Конечно, сотрудничать с колдуном было непросто. На кухне хозяйкой формально считалась я, но постепенно, работая бок о бок с Каманте, я поняла, что всем ведает он, и что не только кухня, но и все, что нас связывало, безраздельно перешло в его ведение. Он отлично понимал, что именно мне от него нужно, и часто предупреждал мои желания, прежде чем я успевала их высказать. Я же никак не могла понять, почему он работает так вдохновенно. Мне казалось странным и непонятным, как человек может достигнуть таких высот в искусстве, истинный смысл которого от него скрыт и которое он искренне презирает.
Каманте не имел представления о том, каковы должны быть кушанья на вкус белого человека, да и вообще, несмотря на то, что он принял чужую веру, он в душе оставался истинным туземцем племени кикуйю, был верен традициям своего племени и убежден, что человеку пристало жить так и только так. Иногда он пробовал еду, которую готовил, но с недоверчивым выражением — так, вероятно, ведьма пробует несусветное зелье из своего котла. Сам он признавал только пищу своих предков — кукурузные початки. Иногда он поступал довольно странно — вдруг приносил мне какое-нибудь местное лакомство, деликатес племени кикуйю: то печеный батат, то кусок бараньего сала — так иногда даже вышколенные собаки приносят и кладут к ногам хозяина лакомую косточку, в дар. Мне казалось, в глубине души Каманте считает, что наши труды и заботы о том, что нам есть — просто блажь. Иногда я старалась выведать у него — что он об этом думает, но хотя кое о чем он беседовал со мной с большой откровенностью, о других вещах он упорно молчал, и поэтому, работая с ним на кухне бок о бок, я никогда не затевала беседу на эти скользкие темы.

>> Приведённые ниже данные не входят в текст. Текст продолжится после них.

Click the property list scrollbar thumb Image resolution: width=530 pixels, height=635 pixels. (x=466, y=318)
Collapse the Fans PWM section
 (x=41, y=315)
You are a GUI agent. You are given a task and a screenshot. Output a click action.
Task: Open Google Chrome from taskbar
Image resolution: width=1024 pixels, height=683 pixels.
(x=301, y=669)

Я посылала Каманте в клуб Матэйга к тамошним поварам и к поварам моих знакомых в Найроби, когда меня там угощали каким-нибудь вкусным блюдом, и после того как он прошел обучение, дом мой прославился по всей колонии своим замечательным столом. Мне это доставляло истинное удовольствие. Я радовалась, когда у меня собирались друзья, способные оценить мое искусство, но Каманте ничьими похвалами не интересовался. Однако он хорошо изучил вкусы моих друзей, особенно тех, кто бывал у нас чаще других. «Приготовлю рыбу в белом вине для бваны Беркли Коула, — говорил он серьезно, будто речь шла о человеке не совсем нормальном, — он сам присылает вам белое вино, чтобы мы приготовили для него рыбу». Мне хотелось спросить настоящего знатока, хорошо ли готовит мой повар, и я пригласила старого друга — мистера Чарльза Балпетта из Найроби. Мистер Балпетт много путешествовал — как все старшее поколение, которое следовало за поколением Финсаса Фогга — он объездил весь свет, везде отведал лучших яств, какие ему могли предложить, и не задумывался о своем здоровье в будущем, пока мог наслаждаться пиршеством сию минуту. В книгах пятидесятилетней давности, посвященных спорту и альпинизму, много написано о его атлетических рекордах, о его сложнейших восхождениях на неприступные горные вершины в Швейцарии и в Мексике, а в одной из книг, посвященных знаменитым спорам и пари, под названием «Бог дал, Бог и взял», можно прочитать, как мистер Балпетт на пари переплыл Темзу, одевшись как на бал — во фраке и цилиндре, а позже, в подражание лорду Байрону и Леандру, переплыл, как подобает романтику, и Геллеспонт. Я была счастлива, когда он приехал ко мне на ферму, и мы пообедали тет-а-тет: всегда особенно приятно угостить мужчину, если он тебе очень по душе, обедом собственного приготовления. Он отблагодарил меня за гостеприимство интереснейшей беседой о своих воззрениях на кулинарное искусство, как и на многие другие вещи, а прощаясь, сказал, что нигде не обедал так вкусно.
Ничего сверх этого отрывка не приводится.